It should not make too much difference. take a look at this piece of code
synchronized (obj) {
obj.wait();
obj.doSomething();
}
Suppose 2 threads are waiting on the Object when a third calls notifyAll(). What happens? Both Threads wake up whereupon they have to obtain the Object's monitor before carrying on (the doSomething() call is synchronized on the Object). The VM should fairly give the Threads the lock dependent on their priority.
Conversely suppose that only notify() has been called, then (from the javadoc) the choice of Thread that is awakened is "..arbitrary and occurs at the discretion of the implementation". It is likely that most decent VMs will, again, make this choice fairly and dependent on the Threads' priorities. So not a lot of difference...
As long as the implementation of all .wait()s are done correctly, then using .notifyAll() is much more predictable. Since the choice of the Thread to be awakened is arbitrary and subject to the VM's inner workings, the behavior is not necessarily predictable. This leaves your lock-management up to the run-time environment to manage. Using .notifyAll() however will wake every object waiting on the specific object's monitor every time; this creates a more consistent, and thus predictable, behavior.

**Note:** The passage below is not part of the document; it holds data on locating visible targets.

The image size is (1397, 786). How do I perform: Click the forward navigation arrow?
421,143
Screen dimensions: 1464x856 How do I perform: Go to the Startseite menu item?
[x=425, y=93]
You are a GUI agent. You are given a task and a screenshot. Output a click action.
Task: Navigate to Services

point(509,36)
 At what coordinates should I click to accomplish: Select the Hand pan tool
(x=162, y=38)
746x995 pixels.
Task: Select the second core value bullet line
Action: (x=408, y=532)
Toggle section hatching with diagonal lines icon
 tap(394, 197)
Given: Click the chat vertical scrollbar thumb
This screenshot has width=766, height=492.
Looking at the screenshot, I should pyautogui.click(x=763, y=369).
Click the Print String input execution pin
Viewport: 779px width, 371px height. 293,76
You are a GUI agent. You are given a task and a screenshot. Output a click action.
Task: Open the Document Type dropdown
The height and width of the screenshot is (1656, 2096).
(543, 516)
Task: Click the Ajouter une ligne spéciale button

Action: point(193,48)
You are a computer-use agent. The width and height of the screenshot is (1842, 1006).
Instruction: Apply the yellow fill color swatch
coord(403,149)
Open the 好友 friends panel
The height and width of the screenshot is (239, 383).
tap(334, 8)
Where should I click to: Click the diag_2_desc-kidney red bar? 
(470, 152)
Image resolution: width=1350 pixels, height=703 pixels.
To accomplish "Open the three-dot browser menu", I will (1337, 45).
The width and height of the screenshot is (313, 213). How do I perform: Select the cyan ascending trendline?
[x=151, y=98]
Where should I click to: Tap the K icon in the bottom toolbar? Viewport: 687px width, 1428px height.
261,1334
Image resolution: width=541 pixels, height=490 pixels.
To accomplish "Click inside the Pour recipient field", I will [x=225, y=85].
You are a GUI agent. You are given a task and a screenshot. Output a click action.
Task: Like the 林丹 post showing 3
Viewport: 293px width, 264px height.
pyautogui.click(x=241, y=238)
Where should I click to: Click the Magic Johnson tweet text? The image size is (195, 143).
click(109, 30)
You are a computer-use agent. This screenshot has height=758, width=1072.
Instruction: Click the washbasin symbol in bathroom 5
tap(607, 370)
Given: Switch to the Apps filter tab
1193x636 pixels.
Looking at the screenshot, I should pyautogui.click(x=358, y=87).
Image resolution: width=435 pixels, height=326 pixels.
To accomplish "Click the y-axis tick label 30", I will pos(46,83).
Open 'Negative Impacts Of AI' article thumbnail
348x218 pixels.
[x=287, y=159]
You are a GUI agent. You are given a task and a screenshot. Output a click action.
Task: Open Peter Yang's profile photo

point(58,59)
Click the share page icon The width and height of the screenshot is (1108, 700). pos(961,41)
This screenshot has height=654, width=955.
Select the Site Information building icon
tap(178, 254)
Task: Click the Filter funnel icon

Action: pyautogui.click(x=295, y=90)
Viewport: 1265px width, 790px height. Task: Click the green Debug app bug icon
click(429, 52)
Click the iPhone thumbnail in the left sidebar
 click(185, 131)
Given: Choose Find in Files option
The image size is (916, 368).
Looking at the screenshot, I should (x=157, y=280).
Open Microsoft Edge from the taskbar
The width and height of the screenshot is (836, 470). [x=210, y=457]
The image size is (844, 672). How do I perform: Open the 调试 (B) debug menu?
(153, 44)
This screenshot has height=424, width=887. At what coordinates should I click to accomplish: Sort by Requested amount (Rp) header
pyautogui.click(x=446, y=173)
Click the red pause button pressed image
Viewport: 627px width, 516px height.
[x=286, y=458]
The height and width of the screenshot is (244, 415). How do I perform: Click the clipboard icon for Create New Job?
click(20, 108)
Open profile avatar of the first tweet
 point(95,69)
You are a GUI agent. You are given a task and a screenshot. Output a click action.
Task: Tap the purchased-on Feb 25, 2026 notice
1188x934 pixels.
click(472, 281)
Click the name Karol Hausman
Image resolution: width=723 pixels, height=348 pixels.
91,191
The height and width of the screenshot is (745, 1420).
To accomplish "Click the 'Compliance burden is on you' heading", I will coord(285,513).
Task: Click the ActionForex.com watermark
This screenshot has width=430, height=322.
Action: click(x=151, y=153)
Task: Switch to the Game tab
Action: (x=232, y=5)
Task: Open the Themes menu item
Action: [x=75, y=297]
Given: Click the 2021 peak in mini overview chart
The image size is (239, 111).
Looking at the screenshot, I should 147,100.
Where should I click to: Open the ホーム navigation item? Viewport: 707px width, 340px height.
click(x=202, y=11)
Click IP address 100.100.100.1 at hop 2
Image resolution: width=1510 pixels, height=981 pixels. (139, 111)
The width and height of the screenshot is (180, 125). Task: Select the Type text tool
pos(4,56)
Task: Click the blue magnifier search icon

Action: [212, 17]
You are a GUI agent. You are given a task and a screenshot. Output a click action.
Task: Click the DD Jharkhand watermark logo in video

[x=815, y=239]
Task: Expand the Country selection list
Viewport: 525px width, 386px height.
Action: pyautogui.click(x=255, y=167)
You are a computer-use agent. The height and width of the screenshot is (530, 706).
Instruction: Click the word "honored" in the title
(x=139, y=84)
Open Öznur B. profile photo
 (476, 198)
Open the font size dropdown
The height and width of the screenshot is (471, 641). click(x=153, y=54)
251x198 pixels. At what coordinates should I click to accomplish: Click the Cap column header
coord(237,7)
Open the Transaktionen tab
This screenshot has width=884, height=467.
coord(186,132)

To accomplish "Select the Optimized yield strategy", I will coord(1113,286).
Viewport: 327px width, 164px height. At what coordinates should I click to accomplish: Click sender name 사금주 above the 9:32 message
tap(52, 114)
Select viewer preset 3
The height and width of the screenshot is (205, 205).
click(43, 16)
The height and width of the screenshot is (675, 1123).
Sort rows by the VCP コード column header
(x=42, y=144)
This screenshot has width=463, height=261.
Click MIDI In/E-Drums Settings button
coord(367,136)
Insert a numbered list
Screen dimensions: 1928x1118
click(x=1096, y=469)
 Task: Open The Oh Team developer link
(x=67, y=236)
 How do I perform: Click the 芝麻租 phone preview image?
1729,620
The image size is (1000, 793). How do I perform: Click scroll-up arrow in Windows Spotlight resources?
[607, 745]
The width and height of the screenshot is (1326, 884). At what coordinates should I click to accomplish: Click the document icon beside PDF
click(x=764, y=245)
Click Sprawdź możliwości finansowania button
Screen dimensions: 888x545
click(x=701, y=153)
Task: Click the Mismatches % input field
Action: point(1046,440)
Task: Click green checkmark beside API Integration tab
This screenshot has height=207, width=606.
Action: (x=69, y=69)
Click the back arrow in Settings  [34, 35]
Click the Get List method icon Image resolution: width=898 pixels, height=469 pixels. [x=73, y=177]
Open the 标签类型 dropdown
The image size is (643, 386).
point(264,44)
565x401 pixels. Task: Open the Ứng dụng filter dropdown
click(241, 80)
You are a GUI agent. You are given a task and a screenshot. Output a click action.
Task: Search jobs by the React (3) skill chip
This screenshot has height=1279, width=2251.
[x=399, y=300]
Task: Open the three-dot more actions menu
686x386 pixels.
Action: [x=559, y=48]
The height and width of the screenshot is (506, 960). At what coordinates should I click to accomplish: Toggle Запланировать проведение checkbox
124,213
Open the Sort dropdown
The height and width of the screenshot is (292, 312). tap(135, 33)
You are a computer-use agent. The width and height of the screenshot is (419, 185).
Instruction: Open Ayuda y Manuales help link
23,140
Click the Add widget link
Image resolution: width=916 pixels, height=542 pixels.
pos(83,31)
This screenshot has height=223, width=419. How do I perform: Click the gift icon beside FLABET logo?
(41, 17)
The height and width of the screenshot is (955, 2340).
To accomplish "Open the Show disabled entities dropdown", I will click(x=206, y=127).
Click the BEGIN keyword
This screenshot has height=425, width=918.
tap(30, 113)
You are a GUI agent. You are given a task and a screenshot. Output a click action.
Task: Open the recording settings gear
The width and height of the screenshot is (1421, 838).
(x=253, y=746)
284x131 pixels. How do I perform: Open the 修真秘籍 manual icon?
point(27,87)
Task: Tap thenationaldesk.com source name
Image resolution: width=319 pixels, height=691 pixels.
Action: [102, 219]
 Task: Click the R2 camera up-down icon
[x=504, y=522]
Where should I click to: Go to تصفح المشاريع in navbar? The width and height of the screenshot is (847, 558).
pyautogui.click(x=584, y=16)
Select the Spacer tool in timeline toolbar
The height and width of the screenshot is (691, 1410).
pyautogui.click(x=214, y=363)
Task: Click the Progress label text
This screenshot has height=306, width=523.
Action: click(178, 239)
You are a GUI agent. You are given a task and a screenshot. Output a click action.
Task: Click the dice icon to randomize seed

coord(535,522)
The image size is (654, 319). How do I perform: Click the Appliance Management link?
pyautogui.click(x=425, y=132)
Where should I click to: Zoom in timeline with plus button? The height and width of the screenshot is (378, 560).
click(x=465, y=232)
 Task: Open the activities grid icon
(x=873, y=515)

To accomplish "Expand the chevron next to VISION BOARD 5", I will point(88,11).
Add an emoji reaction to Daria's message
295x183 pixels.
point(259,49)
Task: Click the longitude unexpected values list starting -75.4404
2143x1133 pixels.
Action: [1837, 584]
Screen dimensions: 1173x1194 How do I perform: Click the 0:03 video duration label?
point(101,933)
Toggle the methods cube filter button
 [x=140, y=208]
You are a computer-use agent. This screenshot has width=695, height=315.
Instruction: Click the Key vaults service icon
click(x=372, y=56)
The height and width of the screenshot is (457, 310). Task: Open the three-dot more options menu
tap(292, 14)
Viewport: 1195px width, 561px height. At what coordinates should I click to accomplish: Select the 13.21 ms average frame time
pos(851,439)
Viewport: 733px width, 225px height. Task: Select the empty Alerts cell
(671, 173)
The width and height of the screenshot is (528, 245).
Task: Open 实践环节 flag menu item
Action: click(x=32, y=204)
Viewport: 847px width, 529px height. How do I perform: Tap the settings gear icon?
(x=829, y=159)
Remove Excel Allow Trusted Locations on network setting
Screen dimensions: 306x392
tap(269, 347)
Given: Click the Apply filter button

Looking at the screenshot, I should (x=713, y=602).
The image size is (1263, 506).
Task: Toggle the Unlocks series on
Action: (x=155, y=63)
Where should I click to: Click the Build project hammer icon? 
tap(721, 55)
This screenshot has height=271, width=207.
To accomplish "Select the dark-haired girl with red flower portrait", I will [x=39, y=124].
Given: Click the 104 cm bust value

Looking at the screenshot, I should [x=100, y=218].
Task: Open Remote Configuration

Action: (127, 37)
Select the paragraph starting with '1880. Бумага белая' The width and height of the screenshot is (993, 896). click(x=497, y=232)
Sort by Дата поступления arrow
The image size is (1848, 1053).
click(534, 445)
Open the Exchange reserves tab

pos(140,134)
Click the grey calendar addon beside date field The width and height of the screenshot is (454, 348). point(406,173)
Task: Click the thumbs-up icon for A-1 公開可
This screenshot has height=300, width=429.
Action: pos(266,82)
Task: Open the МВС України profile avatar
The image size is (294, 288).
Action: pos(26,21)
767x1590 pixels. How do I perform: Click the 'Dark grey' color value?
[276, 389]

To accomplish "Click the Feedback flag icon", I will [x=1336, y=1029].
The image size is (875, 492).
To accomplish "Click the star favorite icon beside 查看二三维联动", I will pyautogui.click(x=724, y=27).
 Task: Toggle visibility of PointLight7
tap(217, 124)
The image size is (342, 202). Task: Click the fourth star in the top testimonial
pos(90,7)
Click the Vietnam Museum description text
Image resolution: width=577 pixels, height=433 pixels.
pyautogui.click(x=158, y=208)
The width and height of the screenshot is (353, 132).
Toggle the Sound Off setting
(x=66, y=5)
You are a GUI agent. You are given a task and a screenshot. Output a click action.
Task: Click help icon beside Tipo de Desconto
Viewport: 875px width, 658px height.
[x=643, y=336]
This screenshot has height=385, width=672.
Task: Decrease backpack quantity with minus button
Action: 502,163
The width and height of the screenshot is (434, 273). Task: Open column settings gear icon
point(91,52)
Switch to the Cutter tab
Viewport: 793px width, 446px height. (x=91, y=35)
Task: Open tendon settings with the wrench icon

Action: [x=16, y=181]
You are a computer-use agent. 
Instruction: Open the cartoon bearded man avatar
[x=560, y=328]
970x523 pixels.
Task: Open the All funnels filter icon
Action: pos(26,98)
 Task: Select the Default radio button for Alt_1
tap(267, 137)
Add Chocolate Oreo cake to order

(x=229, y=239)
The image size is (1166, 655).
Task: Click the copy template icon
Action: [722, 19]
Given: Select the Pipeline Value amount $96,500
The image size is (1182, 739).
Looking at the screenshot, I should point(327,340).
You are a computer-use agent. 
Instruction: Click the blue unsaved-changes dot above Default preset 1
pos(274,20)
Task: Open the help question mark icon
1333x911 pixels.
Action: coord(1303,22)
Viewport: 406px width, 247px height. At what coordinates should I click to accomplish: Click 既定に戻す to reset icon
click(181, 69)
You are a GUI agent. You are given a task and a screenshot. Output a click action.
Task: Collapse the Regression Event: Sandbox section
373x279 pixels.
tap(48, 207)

In order to rely on this, your .wait()s should all implement the widely-used conditional wait(); that is:
while (condition) {
obj.wait();
}
operations();
notify() wakes up only one waiting thread. You have no idea which thread will be re-awakened, so if you use notify() you must be sure that every waiting thread will be able to continue.
notifyAll() wakes up all waiting threads, so it's far safer to use.
The standard advice is to use notifyAll(). After you get the code working and determine that it's too slow, you can carefully change some notifyAll() calls to notify() as an optimization. At that point, you should write comments that explain the optimization, because if someone adds a wait() on a different condition, it can break the notify() call!